**Task details**
What is needed is the full set of records, word for word, with no pictures.

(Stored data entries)
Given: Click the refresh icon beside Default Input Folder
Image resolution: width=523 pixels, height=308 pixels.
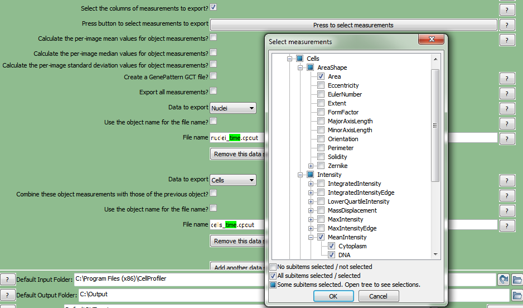Looking at the screenshot, I should 503,280.
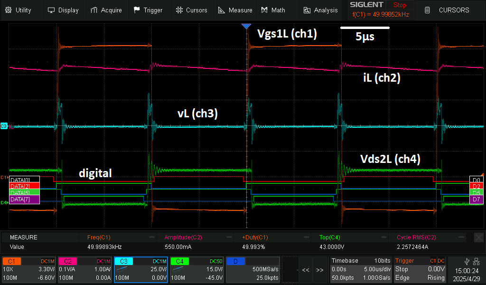486x285 pixels.
Task: Expand the Timebase settings box
Action: point(361,269)
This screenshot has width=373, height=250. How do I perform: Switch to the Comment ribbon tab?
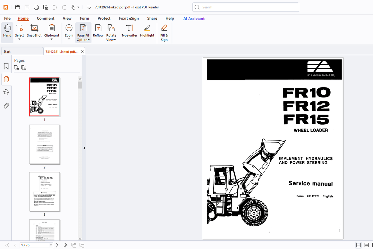tap(45, 18)

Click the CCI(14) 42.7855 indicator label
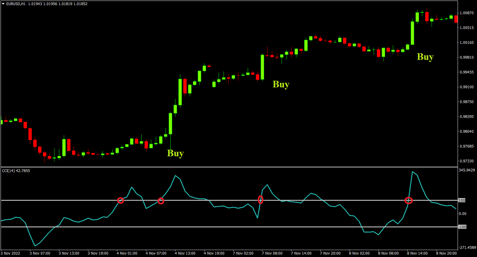click(16, 171)

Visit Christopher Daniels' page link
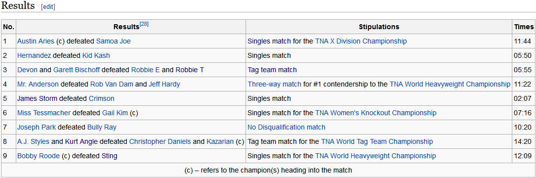click(x=160, y=141)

**Reply**
Given: Click the refresh icon beside Default Input Folder
Image resolution: width=523 pixels, height=308 pixels.
Looking at the screenshot, I should 503,280.
486x285 pixels.
Task: Expand the Timebase settings box
Action: point(361,269)
This screenshot has width=373, height=250. How do I perform: Switch to the Comment ribbon tab?
tap(45, 18)

Click the CCI(14) 42.7855 indicator label
click(16, 171)

Visit Christopher Daniels' page link
click(x=160, y=141)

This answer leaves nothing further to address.